Work task:
Go through the lines below. Copy those with "Locate".

Recorded information:
:::

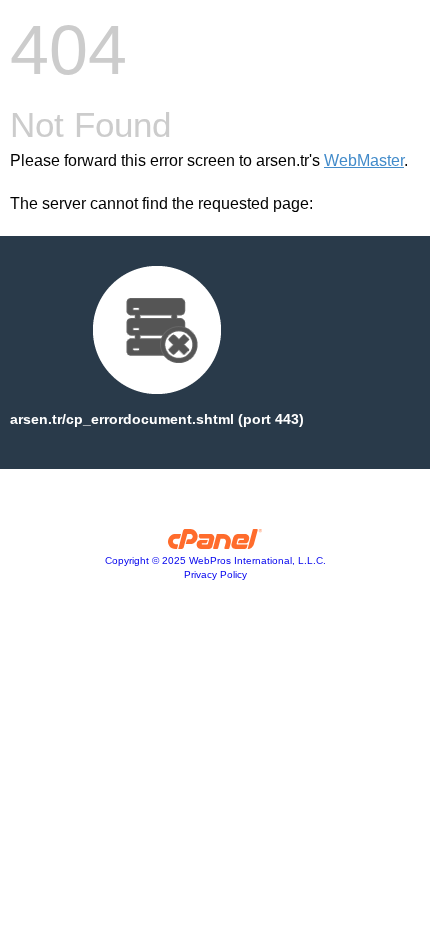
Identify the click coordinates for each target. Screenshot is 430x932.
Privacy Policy (215, 574)
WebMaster (364, 160)
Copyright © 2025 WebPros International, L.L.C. (215, 560)
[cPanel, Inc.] (215, 544)
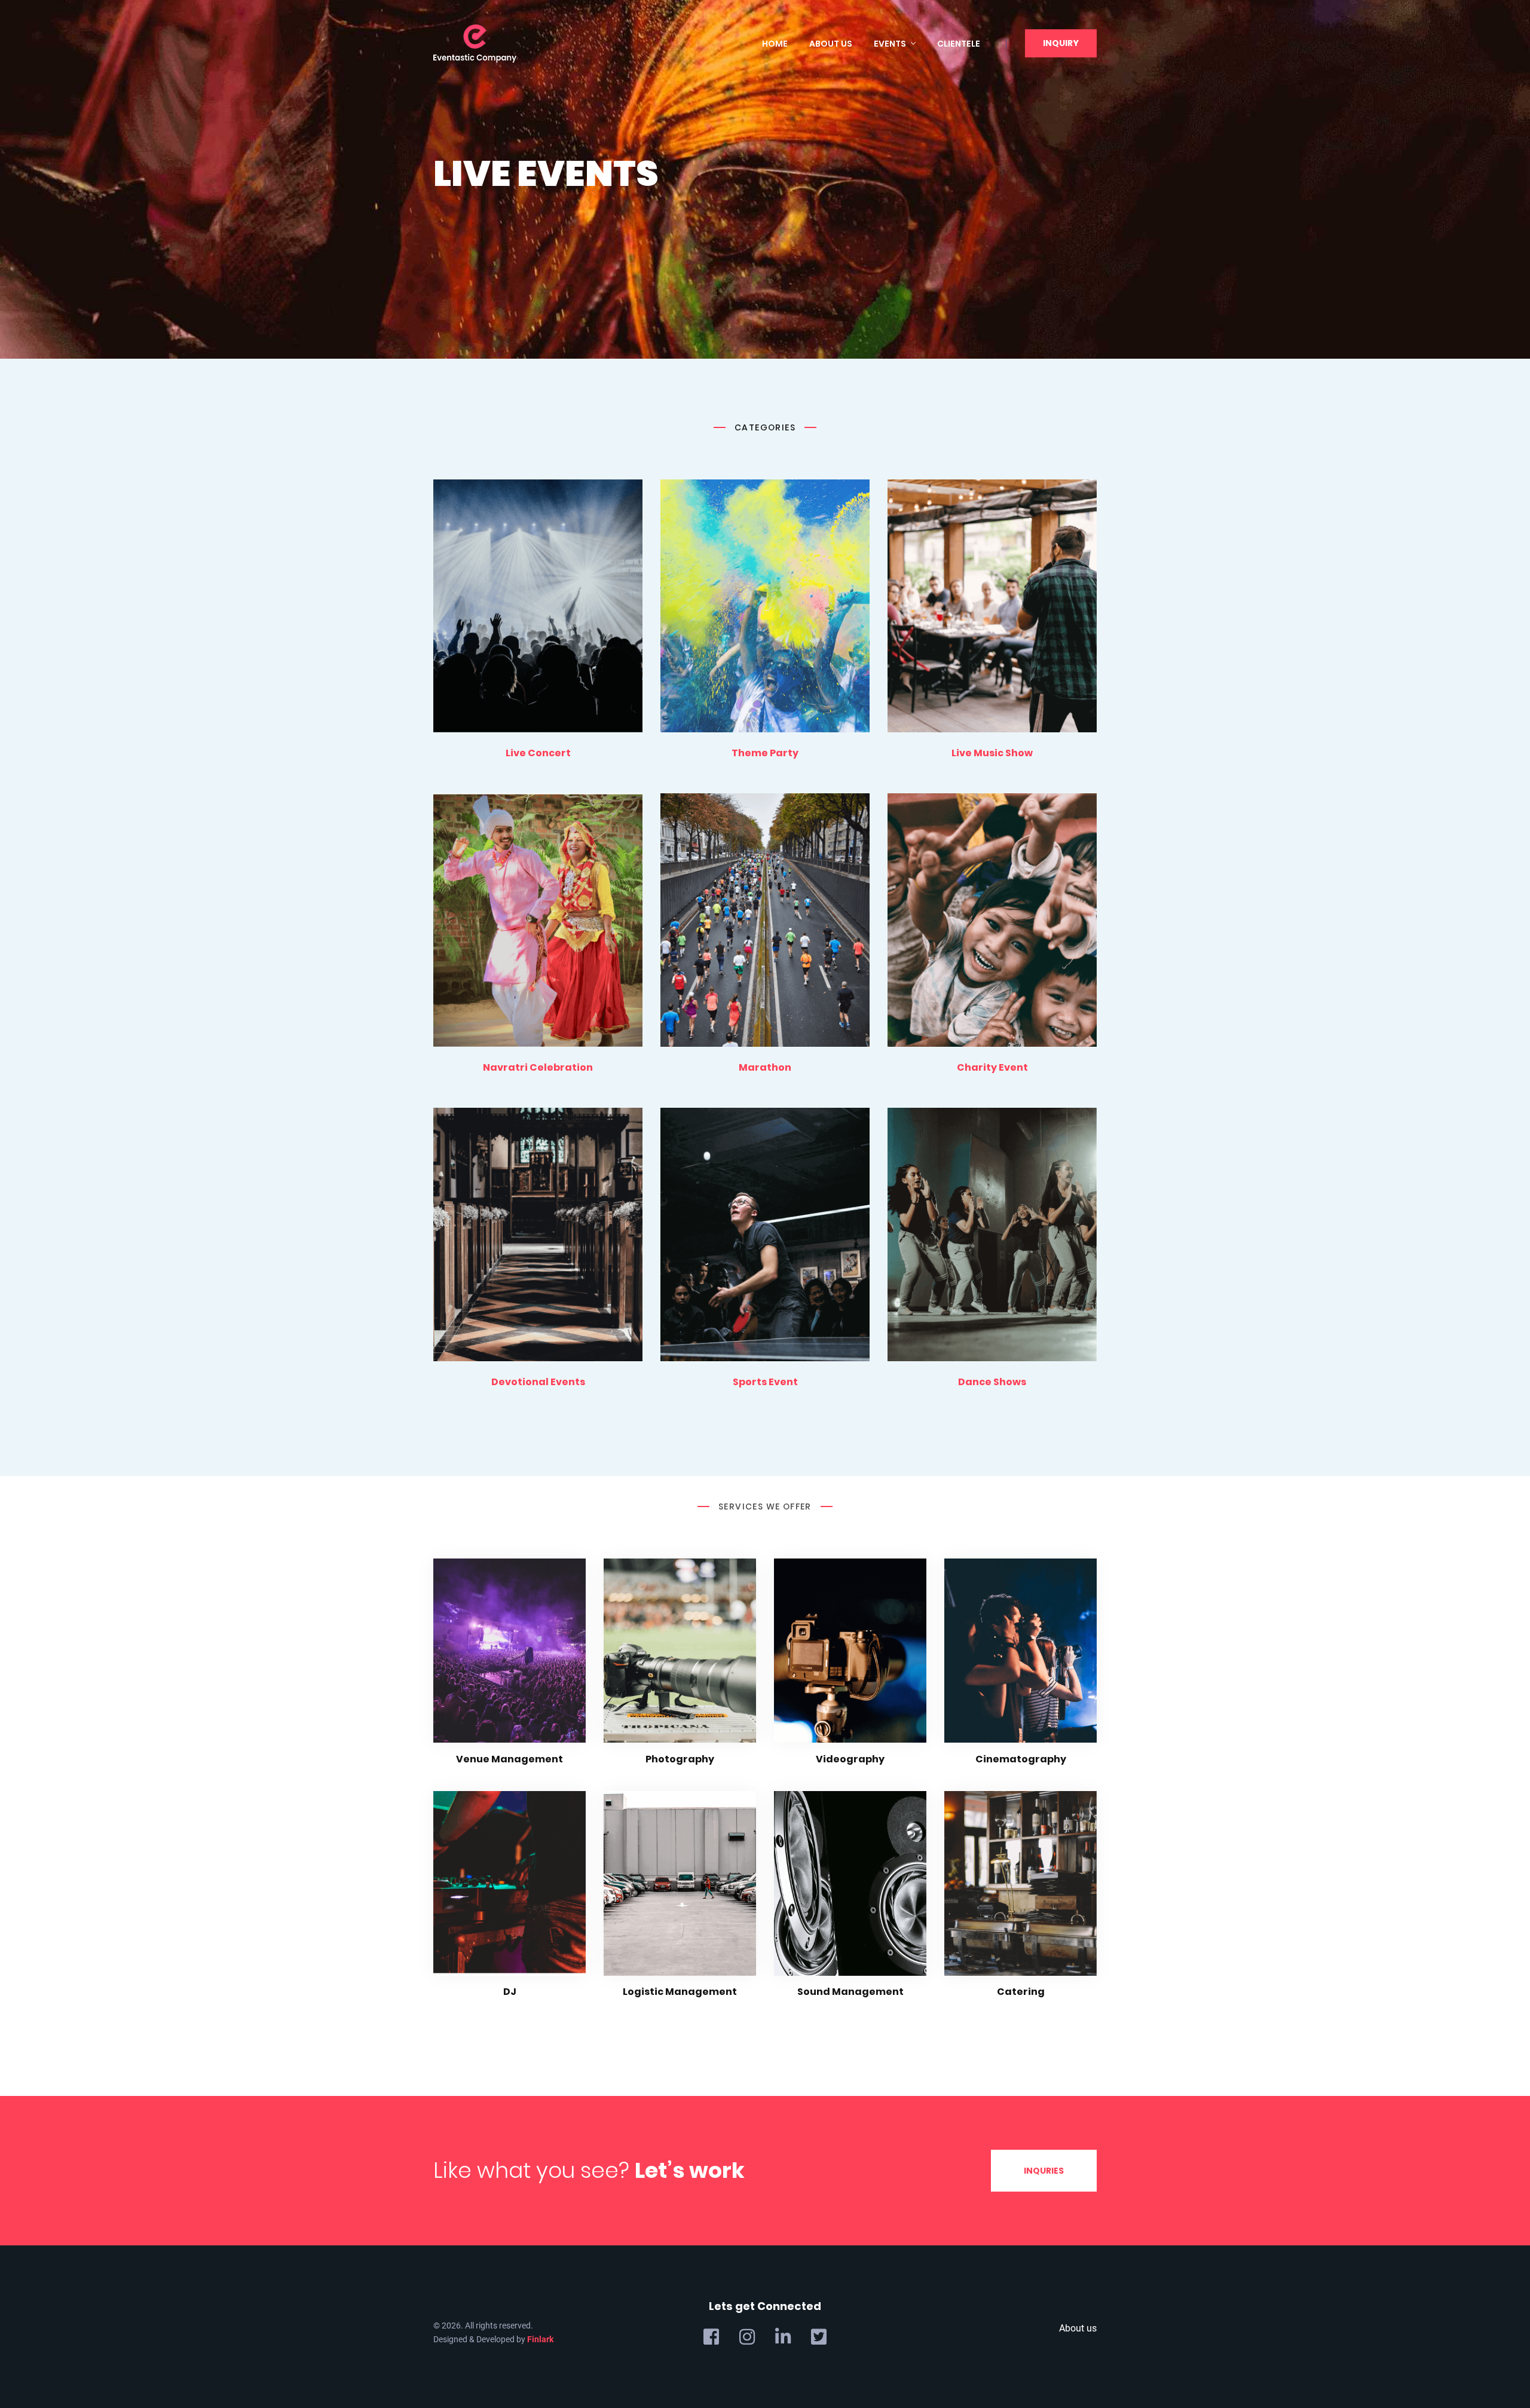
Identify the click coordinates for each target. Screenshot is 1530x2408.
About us (830, 44)
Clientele (958, 44)
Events (890, 44)
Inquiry (1061, 43)
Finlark (540, 2339)
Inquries (1044, 2171)
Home (775, 44)
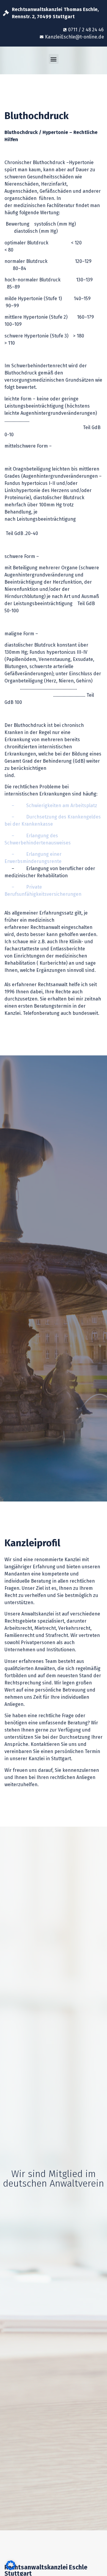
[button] (54, 59)
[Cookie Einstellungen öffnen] (10, 2568)
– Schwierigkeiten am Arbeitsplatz (50, 805)
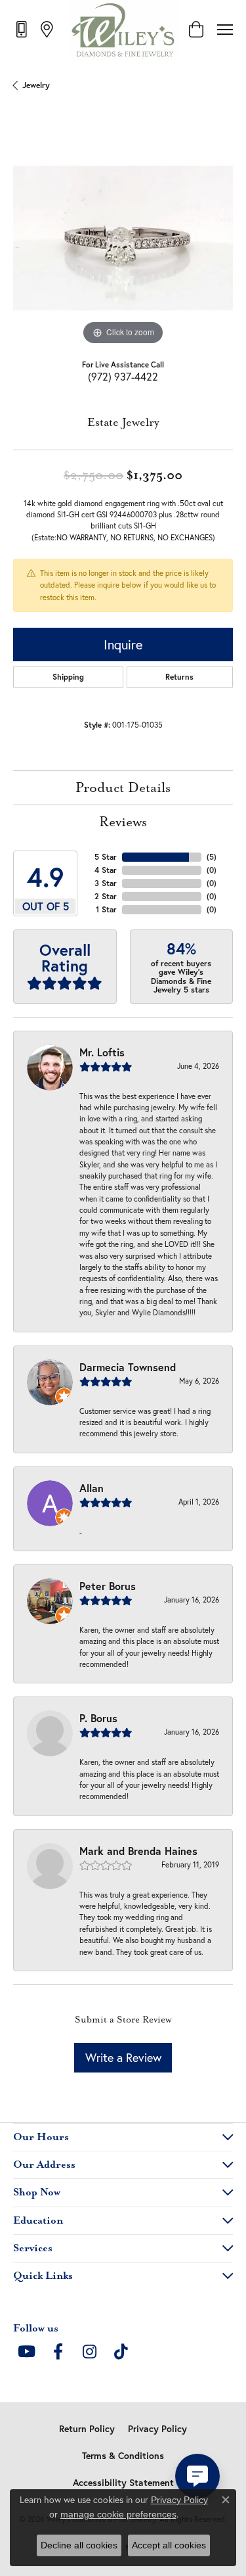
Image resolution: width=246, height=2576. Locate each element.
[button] (196, 29)
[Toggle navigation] (225, 29)
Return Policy (87, 2429)
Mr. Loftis (102, 1052)
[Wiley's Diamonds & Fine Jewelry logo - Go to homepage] (123, 29)
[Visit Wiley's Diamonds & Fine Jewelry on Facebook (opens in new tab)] (58, 2352)
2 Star (105, 896)
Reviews (123, 822)
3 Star (105, 883)
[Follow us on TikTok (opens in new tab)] (121, 2352)
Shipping (68, 677)
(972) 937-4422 (123, 376)
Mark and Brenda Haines (138, 1851)
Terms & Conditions (123, 2456)
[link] (22, 29)
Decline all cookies (79, 2545)
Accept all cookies (169, 2545)
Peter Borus (107, 1586)
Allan (91, 1488)
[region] (123, 238)
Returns (179, 677)
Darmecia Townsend (127, 1367)
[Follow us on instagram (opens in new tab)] (89, 2352)
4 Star (105, 870)
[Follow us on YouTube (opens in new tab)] (26, 2352)
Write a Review (123, 2057)
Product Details (123, 788)
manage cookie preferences (118, 2514)
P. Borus (98, 1718)
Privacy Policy (157, 2429)
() (211, 857)
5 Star (105, 857)
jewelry (36, 85)
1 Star (106, 909)
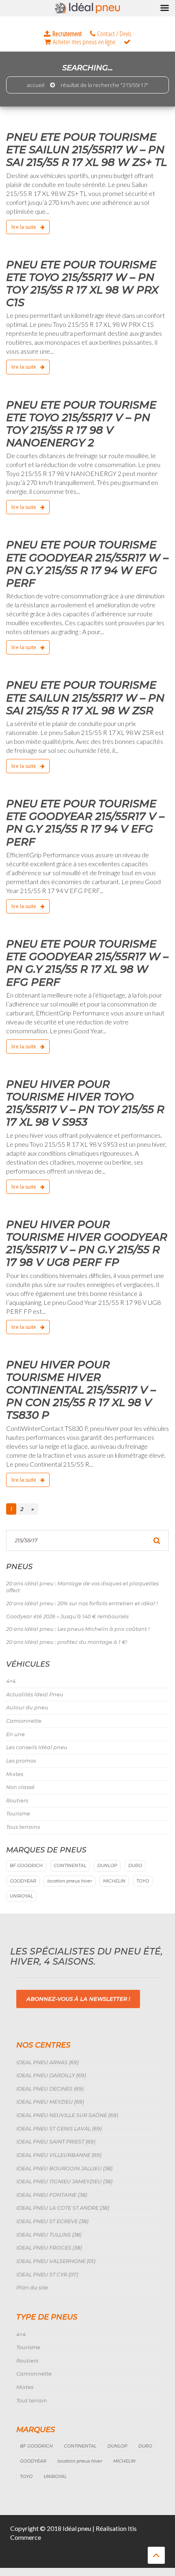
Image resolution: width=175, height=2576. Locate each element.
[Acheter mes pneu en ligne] (80, 42)
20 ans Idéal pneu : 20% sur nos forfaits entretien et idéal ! (82, 1603)
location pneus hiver (69, 1881)
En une (15, 1734)
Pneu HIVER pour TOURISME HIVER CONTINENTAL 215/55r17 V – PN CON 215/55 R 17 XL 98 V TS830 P (81, 1390)
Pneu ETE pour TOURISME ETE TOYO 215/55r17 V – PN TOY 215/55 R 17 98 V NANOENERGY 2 (81, 424)
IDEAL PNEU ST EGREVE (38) (52, 2221)
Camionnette (24, 1721)
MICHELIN (114, 1881)
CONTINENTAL (70, 1865)
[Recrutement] (63, 34)
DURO (135, 1865)
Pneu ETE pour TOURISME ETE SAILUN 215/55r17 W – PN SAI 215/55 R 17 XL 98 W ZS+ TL (86, 149)
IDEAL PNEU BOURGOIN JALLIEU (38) (64, 2168)
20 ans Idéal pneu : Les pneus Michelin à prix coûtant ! (77, 1629)
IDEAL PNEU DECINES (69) (49, 2089)
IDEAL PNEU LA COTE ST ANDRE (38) (62, 2208)
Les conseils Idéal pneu (37, 1747)
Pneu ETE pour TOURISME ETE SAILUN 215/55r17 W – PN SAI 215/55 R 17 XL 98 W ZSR (85, 697)
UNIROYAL (21, 1896)
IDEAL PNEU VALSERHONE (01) (55, 2261)
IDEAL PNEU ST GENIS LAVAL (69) (59, 2129)
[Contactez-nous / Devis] (110, 34)
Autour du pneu (27, 1707)
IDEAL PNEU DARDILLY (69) (51, 2075)
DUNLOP (107, 1865)
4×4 (10, 1681)
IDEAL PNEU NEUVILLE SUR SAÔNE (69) (67, 2115)
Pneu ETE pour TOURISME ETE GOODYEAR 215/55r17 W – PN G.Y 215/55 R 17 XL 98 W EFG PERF (87, 963)
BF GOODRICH (26, 1865)
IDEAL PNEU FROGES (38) (49, 2248)
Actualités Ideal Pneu (34, 1694)
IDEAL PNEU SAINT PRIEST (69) (55, 2142)
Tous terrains (23, 1827)
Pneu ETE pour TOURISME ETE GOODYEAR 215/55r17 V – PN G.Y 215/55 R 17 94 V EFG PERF (85, 822)
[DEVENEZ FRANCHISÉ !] (127, 42)
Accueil (35, 85)
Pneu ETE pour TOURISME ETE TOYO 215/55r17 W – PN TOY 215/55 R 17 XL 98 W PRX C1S (82, 283)
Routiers (17, 1801)
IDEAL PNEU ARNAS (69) (47, 2062)
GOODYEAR (23, 1881)
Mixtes (14, 1774)
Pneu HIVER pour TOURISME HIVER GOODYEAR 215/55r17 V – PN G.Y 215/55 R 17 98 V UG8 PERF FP (86, 1243)
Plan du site (32, 2288)
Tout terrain (31, 2401)
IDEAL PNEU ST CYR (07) (47, 2275)
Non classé (20, 1787)
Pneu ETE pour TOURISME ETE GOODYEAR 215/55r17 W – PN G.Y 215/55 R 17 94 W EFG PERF (87, 563)
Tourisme (18, 1814)
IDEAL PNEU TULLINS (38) (48, 2235)
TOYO (142, 1881)
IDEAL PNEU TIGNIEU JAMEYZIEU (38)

:::

Answer to the exercise:
Image resolution: width=246, height=2576. Locate each element.
Image resolution: width=175, height=2576. Locate each element.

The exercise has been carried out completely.